◆ **Records supplied**
"""
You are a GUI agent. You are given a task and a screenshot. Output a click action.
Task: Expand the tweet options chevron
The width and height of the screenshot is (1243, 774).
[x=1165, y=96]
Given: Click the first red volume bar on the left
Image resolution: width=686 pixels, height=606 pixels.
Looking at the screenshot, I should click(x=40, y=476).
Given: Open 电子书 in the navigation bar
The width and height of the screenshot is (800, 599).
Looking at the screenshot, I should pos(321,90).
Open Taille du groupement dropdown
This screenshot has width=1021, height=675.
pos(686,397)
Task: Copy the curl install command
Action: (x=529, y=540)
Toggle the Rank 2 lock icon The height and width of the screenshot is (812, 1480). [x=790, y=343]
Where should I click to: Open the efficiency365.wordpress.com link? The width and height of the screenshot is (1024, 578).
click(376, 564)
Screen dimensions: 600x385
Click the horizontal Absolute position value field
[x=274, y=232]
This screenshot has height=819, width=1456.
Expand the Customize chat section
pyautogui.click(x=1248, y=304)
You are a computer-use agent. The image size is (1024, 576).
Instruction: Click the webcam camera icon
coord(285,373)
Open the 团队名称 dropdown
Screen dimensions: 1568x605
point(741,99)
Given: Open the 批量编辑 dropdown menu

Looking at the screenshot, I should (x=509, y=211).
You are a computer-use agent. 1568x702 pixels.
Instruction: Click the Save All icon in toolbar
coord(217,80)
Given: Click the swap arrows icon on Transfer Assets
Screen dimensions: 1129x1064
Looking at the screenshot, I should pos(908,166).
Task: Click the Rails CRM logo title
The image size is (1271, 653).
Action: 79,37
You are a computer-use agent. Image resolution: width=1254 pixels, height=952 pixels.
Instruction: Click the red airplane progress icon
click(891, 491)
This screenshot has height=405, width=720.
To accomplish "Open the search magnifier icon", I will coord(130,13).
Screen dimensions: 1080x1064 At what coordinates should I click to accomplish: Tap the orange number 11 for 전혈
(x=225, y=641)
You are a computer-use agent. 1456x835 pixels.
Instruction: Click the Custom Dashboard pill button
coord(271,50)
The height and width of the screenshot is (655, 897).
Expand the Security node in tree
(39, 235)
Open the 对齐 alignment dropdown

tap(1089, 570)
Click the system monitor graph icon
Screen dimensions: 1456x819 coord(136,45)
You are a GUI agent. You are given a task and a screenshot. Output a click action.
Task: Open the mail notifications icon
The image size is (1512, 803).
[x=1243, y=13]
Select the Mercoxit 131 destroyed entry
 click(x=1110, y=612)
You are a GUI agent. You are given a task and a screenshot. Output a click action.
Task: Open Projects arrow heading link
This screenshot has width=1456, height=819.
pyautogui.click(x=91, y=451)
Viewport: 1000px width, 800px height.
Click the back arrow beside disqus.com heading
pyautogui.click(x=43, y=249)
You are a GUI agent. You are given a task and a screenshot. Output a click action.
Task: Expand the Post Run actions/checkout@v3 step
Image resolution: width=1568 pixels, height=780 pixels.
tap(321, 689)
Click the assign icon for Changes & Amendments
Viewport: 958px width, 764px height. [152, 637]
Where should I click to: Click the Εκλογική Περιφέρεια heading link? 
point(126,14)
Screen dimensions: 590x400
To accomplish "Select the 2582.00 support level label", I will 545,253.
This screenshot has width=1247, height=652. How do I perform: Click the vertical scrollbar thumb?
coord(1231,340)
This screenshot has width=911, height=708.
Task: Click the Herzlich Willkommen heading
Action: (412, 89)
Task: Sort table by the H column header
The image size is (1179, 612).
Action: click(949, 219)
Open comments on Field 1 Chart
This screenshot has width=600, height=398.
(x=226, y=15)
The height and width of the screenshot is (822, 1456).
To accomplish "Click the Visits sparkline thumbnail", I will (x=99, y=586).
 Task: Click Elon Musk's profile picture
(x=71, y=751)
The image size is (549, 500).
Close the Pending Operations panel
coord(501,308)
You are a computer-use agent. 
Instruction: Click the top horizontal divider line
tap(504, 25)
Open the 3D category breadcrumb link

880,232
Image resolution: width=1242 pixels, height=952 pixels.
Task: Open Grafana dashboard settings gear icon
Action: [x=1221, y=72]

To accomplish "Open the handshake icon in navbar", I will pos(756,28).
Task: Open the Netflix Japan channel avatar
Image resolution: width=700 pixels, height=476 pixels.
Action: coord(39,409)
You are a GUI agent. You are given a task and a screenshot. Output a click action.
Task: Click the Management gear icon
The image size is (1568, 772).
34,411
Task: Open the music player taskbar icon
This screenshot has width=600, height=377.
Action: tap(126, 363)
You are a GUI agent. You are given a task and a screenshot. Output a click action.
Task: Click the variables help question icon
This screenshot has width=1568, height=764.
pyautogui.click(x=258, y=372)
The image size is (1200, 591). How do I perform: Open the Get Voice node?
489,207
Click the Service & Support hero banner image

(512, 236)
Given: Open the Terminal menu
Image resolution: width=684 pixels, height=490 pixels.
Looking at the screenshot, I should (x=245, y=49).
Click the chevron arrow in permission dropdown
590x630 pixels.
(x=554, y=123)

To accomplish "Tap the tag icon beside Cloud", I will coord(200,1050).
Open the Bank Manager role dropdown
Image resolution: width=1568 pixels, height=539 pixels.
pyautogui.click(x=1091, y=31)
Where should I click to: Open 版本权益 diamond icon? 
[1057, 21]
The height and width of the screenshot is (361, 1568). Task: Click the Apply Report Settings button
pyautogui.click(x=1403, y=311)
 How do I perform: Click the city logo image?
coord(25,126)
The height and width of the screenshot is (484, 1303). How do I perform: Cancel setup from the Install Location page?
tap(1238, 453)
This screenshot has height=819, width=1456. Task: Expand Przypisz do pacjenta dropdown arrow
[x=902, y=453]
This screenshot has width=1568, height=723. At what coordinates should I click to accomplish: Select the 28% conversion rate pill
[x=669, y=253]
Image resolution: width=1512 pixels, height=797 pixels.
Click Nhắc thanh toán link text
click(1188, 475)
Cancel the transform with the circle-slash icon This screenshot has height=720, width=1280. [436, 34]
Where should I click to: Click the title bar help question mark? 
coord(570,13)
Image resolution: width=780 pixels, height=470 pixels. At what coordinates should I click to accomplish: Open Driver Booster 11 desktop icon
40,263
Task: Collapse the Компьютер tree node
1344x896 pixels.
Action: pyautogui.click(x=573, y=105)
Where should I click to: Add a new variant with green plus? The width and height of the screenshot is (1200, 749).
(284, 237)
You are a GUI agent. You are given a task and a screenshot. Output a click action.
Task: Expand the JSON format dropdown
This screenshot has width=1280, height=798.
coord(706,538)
"""
◆ **Brief**
Please write out all of the data above again, line for line, with nothing changed.

◆ **Answer for this exercise**
You are a GUI agent. You are given a task and a screenshot. Output a click action.
Task: Expand the tweet options chevron
The width and height of the screenshot is (1243, 774).
[x=1165, y=96]
Given: Click the first red volume bar on the left
Image resolution: width=686 pixels, height=606 pixels.
Looking at the screenshot, I should click(x=40, y=476).
Given: Open 电子书 in the navigation bar
The width and height of the screenshot is (800, 599).
Looking at the screenshot, I should pos(321,90).
Open Taille du groupement dropdown
This screenshot has width=1021, height=675.
pos(686,397)
Task: Copy the curl install command
Action: (x=529, y=540)
Toggle the Rank 2 lock icon The height and width of the screenshot is (812, 1480). [x=790, y=343]
Where should I click to: Open the efficiency365.wordpress.com link? The width and height of the screenshot is (1024, 578).
click(376, 564)
Screen dimensions: 600x385
Click the horizontal Absolute position value field
[x=274, y=232]
This screenshot has height=819, width=1456.
Expand the Customize chat section
pyautogui.click(x=1248, y=304)
You are a computer-use agent. The image size is (1024, 576).
Instruction: Click the webcam camera icon
coord(285,373)
Open the 团队名称 dropdown
Screen dimensions: 1568x605
point(741,99)
Given: Open the 批量编辑 dropdown menu

Looking at the screenshot, I should (x=509, y=211).
You are a computer-use agent. 1568x702 pixels.
Instruction: Click the Save All icon in toolbar
coord(217,80)
Given: Click the swap arrows icon on Transfer Assets
Screen dimensions: 1129x1064
Looking at the screenshot, I should pos(908,166).
Task: Click the Rails CRM logo title
The image size is (1271, 653).
Action: 79,37
You are a computer-use agent. Image resolution: width=1254 pixels, height=952 pixels.
Instruction: Click the red airplane progress icon
click(891, 491)
This screenshot has height=405, width=720.
To accomplish "Open the search magnifier icon", I will coord(130,13).
Screen dimensions: 1080x1064 At what coordinates should I click to accomplish: Tap the orange number 11 for 전혈
(x=225, y=641)
You are a computer-use agent. 1456x835 pixels.
Instruction: Click the Custom Dashboard pill button
coord(271,50)
The height and width of the screenshot is (655, 897).
Expand the Security node in tree
(39, 235)
Open the 对齐 alignment dropdown

tap(1089, 570)
Click the system monitor graph icon
Screen dimensions: 1456x819 coord(136,45)
You are a GUI agent. You are given a task and a screenshot. Output a click action.
Task: Open the mail notifications icon
The image size is (1512, 803).
[x=1243, y=13]
Select the Mercoxit 131 destroyed entry
 click(x=1110, y=612)
You are a GUI agent. You are given a task and a screenshot. Output a click action.
Task: Open Projects arrow heading link
This screenshot has width=1456, height=819.
pyautogui.click(x=91, y=451)
Viewport: 1000px width, 800px height.
Click the back arrow beside disqus.com heading
pyautogui.click(x=43, y=249)
You are a GUI agent. You are given a task and a screenshot. Output a click action.
Task: Expand the Post Run actions/checkout@v3 step
Image resolution: width=1568 pixels, height=780 pixels.
tap(321, 689)
Click the assign icon for Changes & Amendments
Viewport: 958px width, 764px height. [152, 637]
Where should I click to: Click the Εκλογική Περιφέρεια heading link? 
point(126,14)
Screen dimensions: 590x400
To accomplish "Select the 2582.00 support level label", I will 545,253.
This screenshot has width=1247, height=652. How do I perform: Click the vertical scrollbar thumb?
coord(1231,340)
This screenshot has width=911, height=708.
Task: Click the Herzlich Willkommen heading
Action: (412, 89)
Task: Sort table by the H column header
The image size is (1179, 612).
Action: click(949, 219)
Open comments on Field 1 Chart
This screenshot has width=600, height=398.
(x=226, y=15)
The height and width of the screenshot is (822, 1456).
To accomplish "Click the Visits sparkline thumbnail", I will (x=99, y=586).
 Task: Click Elon Musk's profile picture
(x=71, y=751)
The image size is (549, 500).
Close the Pending Operations panel
coord(501,308)
You are a computer-use agent. 
Instruction: Click the top horizontal divider line
tap(504, 25)
Open the 3D category breadcrumb link

880,232
Image resolution: width=1242 pixels, height=952 pixels.
Task: Open Grafana dashboard settings gear icon
Action: [x=1221, y=72]

To accomplish "Open the handshake icon in navbar", I will pos(756,28).
Task: Open the Netflix Japan channel avatar
Image resolution: width=700 pixels, height=476 pixels.
Action: coord(39,409)
You are a GUI agent. You are given a task and a screenshot. Output a click action.
Task: Click the Management gear icon
The image size is (1568, 772).
34,411
Task: Open the music player taskbar icon
This screenshot has width=600, height=377.
Action: tap(126, 363)
You are a GUI agent. You are given a task and a screenshot. Output a click action.
Task: Click the variables help question icon
This screenshot has width=1568, height=764.
pyautogui.click(x=258, y=372)
The image size is (1200, 591). How do I perform: Open the Get Voice node?
489,207
Click the Service & Support hero banner image

(512, 236)
Given: Open the Terminal menu
Image resolution: width=684 pixels, height=490 pixels.
Looking at the screenshot, I should (x=245, y=49).
Click the chevron arrow in permission dropdown
590x630 pixels.
(x=554, y=123)

To accomplish "Tap the tag icon beside Cloud", I will coord(200,1050).
Open the Bank Manager role dropdown
Image resolution: width=1568 pixels, height=539 pixels.
pyautogui.click(x=1091, y=31)
Where should I click to: Open 版本权益 diamond icon? 
[1057, 21]
The height and width of the screenshot is (361, 1568). Task: Click the Apply Report Settings button
pyautogui.click(x=1403, y=311)
 How do I perform: Click the city logo image?
coord(25,126)
The height and width of the screenshot is (484, 1303). How do I perform: Cancel setup from the Install Location page?
tap(1238, 453)
This screenshot has height=819, width=1456. Task: Expand Przypisz do pacjenta dropdown arrow
[x=902, y=453]
This screenshot has width=1568, height=723. At what coordinates should I click to accomplish: Select the 28% conversion rate pill
[x=669, y=253]
Image resolution: width=1512 pixels, height=797 pixels.
Click Nhắc thanh toán link text
click(1188, 475)
Cancel the transform with the circle-slash icon This screenshot has height=720, width=1280. [436, 34]
Where should I click to: Click the title bar help question mark? 
coord(570,13)
Image resolution: width=780 pixels, height=470 pixels. At what coordinates should I click to accomplish: Open Driver Booster 11 desktop icon
40,263
Task: Collapse the Компьютер tree node
1344x896 pixels.
Action: pyautogui.click(x=573, y=105)
Where should I click to: Add a new variant with green plus? The width and height of the screenshot is (1200, 749).
(284, 237)
You are a GUI agent. You are given a task and a screenshot. Output a click action.
Task: Expand the JSON format dropdown
This screenshot has width=1280, height=798.
coord(706,538)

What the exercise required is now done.